• EXCERPTED PASSAGE:
In order to render the sleeve 10 ready for installation on the host hair 26, two additional preparation steps may be needed.

First, the wire cable 12 may need to be heated in order to enable the sleeve 10 to be dislodged from the wire cable 12. The sleeve should be able to slide freely so that the user or installer will be able to slide the sleeve with minimal effort off the wire cable 12.

Secondly, the wires on the first end 16 are separated as described above to form a receiving opening to capture the host hair 26.

The host hair 26 may need a stiffening agent applied to it so that it will remain sufficiently rigid to be guided into the mouth of the parted wires 14. After the host hair 26 is situated among the wires 14, the movement of the sleeve sliding down the wires 14 towards the first end 16 will cause the wires 14 to clamp down and surround the host hair 26, thus holding the host hair 26 in place. Alternatively, a tool may be used to initially clamp the wires 14 around the host hair 26 until the sleeve is sufficiently slid towards the first end 16 to allow the clamping tool to be removed without risking the host hair 26 being pushed out from between the wires 14.

Although the inside diameter of the sleeve is in the range of approximately ¼ the outside diameter of the host hair 26 up to and including the actual outside diameter of the host hair 26, the elastic nature of the thermoplastic sleeve allows it to stretch over the wires 14 that surround the host hair 26 and to slide onto the shaft of the host hair 26. To facilitate sliding of the sleeve 10 onto the host hair 26, the host hair 26 may be coated with vitamin E or other soluble lubricant that serves to lubricate the host hair 26. Ideally the lubrication is applied after the host hair 26 is placed between the wires 14.

• STORED RECORDS:
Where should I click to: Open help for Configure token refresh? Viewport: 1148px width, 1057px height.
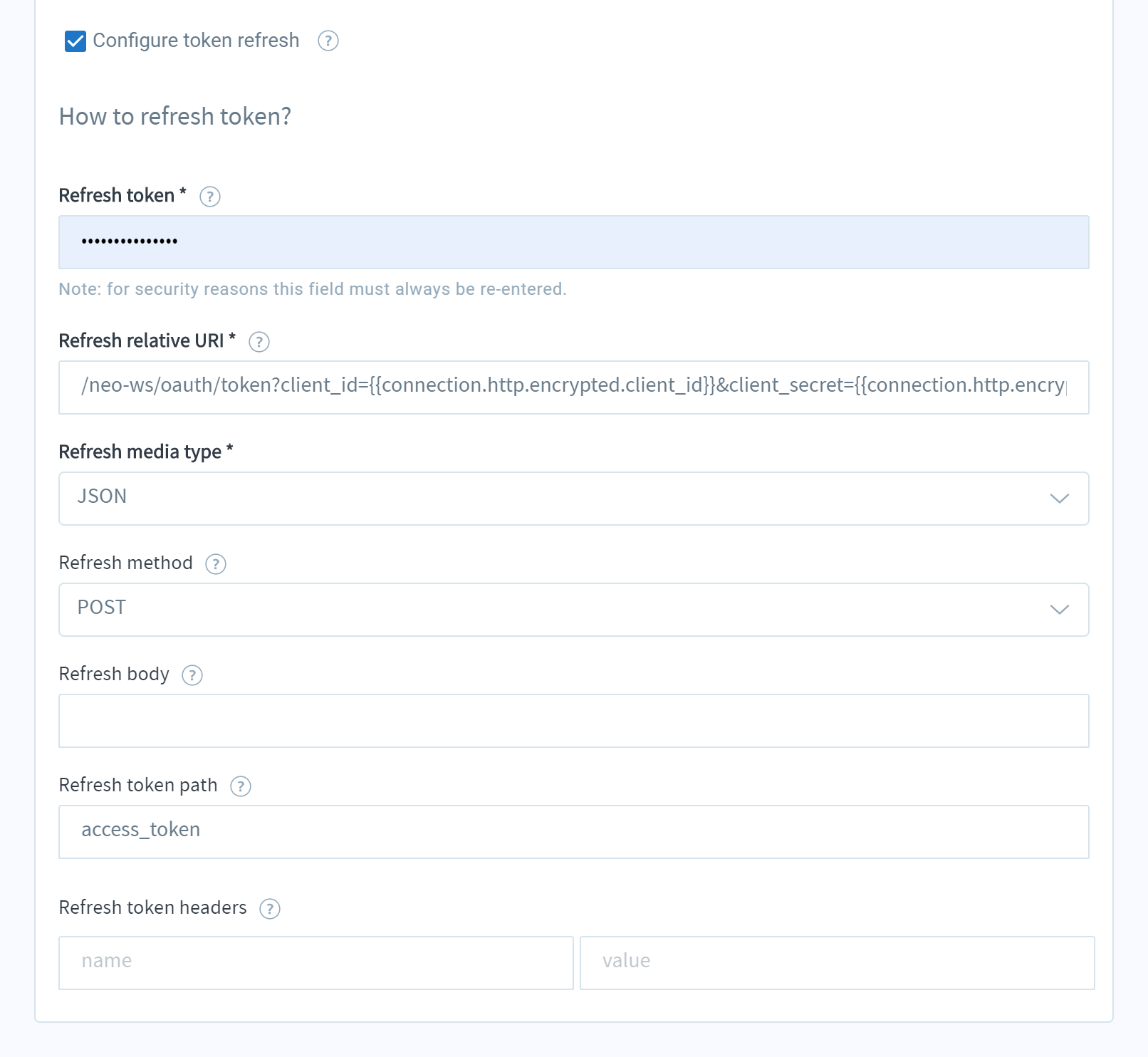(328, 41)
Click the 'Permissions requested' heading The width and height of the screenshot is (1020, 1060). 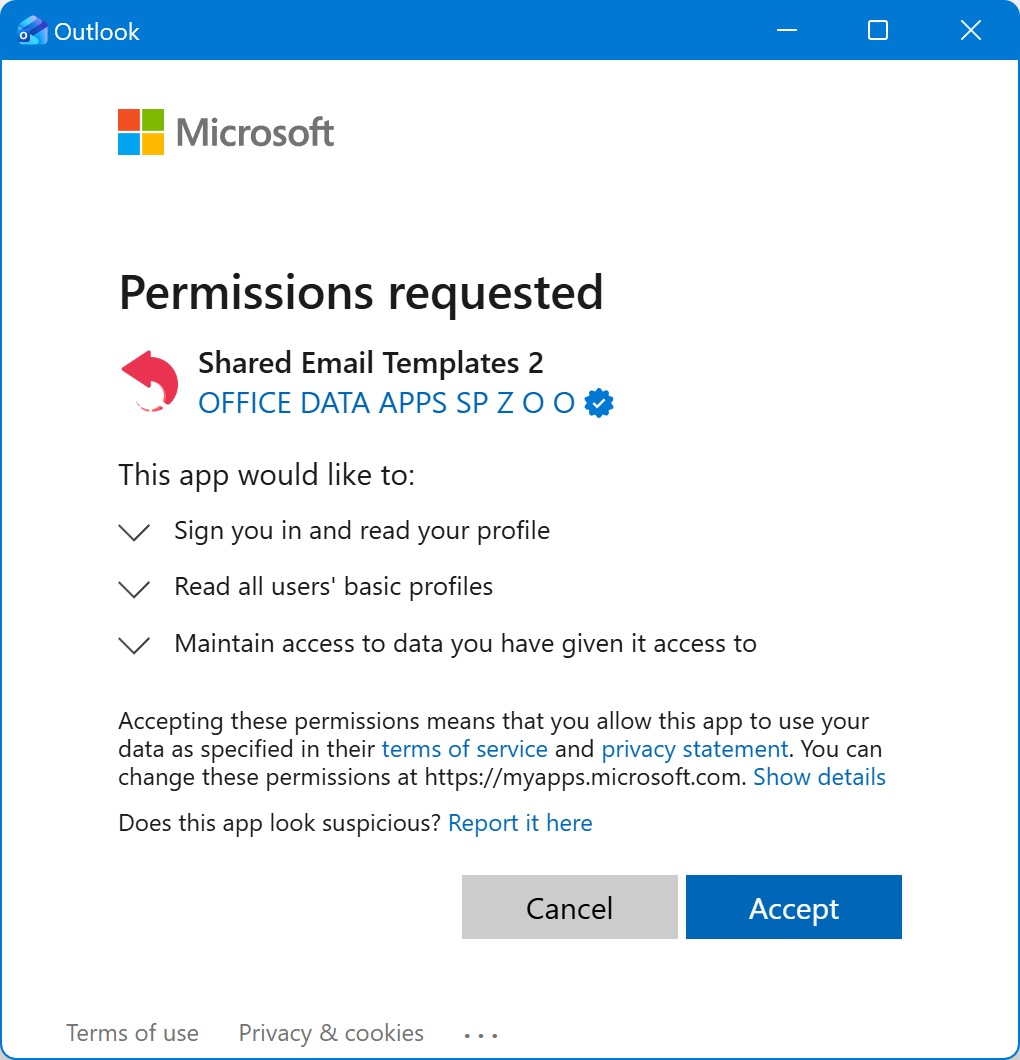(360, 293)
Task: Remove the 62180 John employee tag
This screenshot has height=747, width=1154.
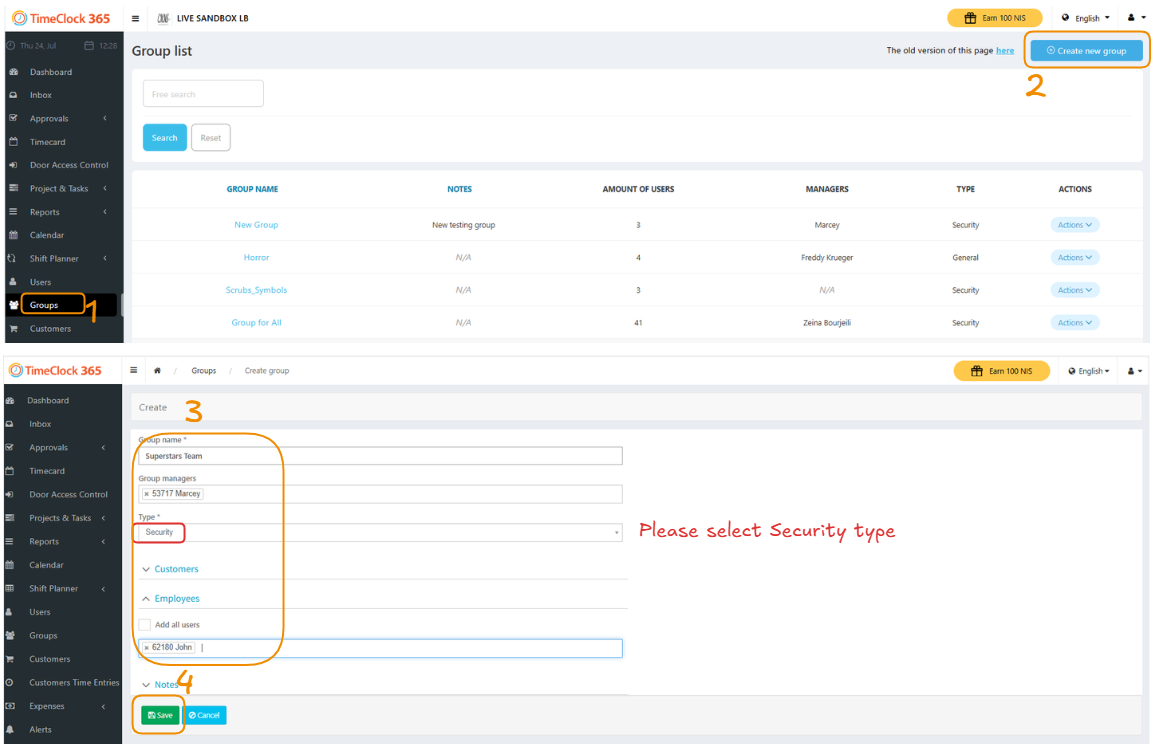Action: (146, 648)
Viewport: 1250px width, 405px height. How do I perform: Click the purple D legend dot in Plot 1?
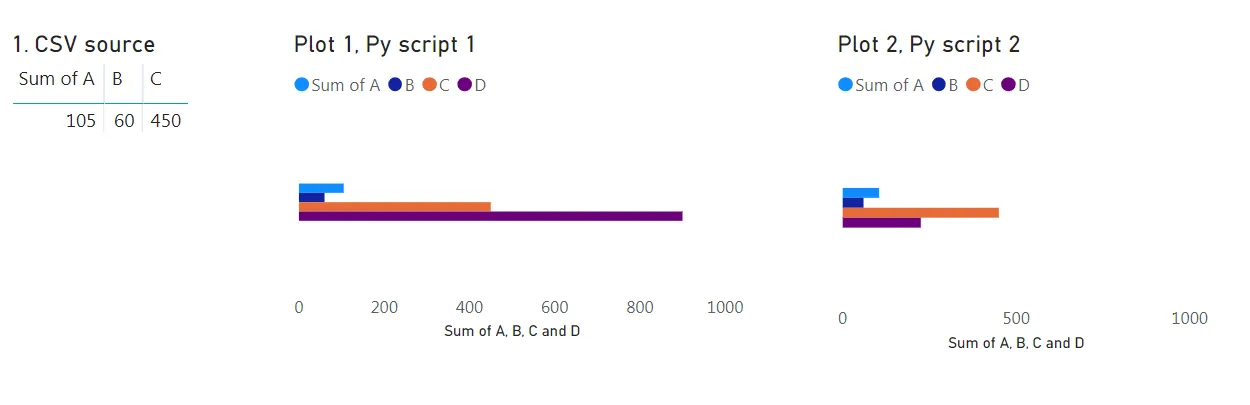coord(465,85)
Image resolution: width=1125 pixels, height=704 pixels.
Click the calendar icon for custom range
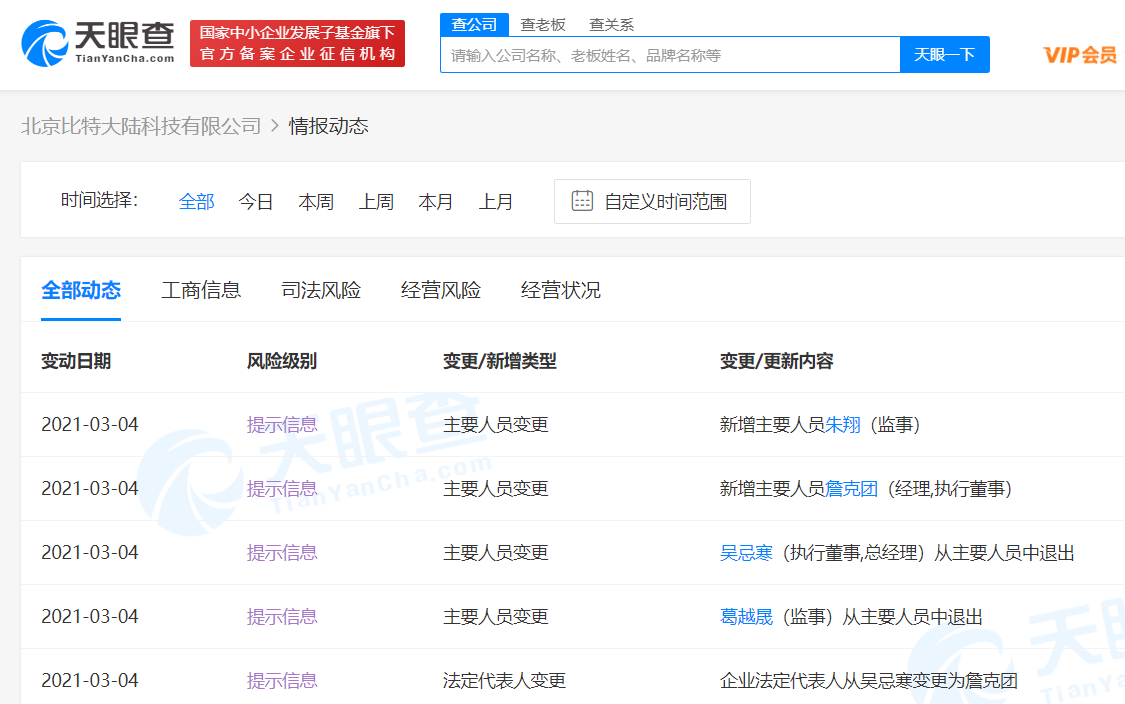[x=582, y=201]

• PROBLEM TO WORK ON: Extend the passage about fitting the sleeve onto the host hair, starting after its final sentence. The rows have no connection to the passage about the hair sleeve and wire cable.

• OUTPUT FOR THIS EXERCISE:
Once the sleeve 10 slides past the ends of the wires 14 and is on the host hair 26, the wires 14 are pulled away, leaving the sleeve about 1″ past the end of the host hair 26. At this point, the sleeve 10 can be slid further down the host hair 26. This is accomplished by holding the free end of the host hair 26 so that the hair is taut, such as with the fingers or an appropriate tool, while the sleeve is pushed down the shaft of the host hair 26 to meet the scalp. Once the sleeve 10 is in position, the vitamin E is removed from the host hair 26. As the host hair 26 grows out, adjustments in the location of the sleeve 10 along the host hair 26 will be needed. It is expected that this may be needed every 6 to 8 weeks, coinciding with a haircut. The installed sleeves can be pushed back down the host hair 26 to touch the scalp. If needed, lubricant can be placed on the host hair 26 to facilitate sliding of the sleeve 10.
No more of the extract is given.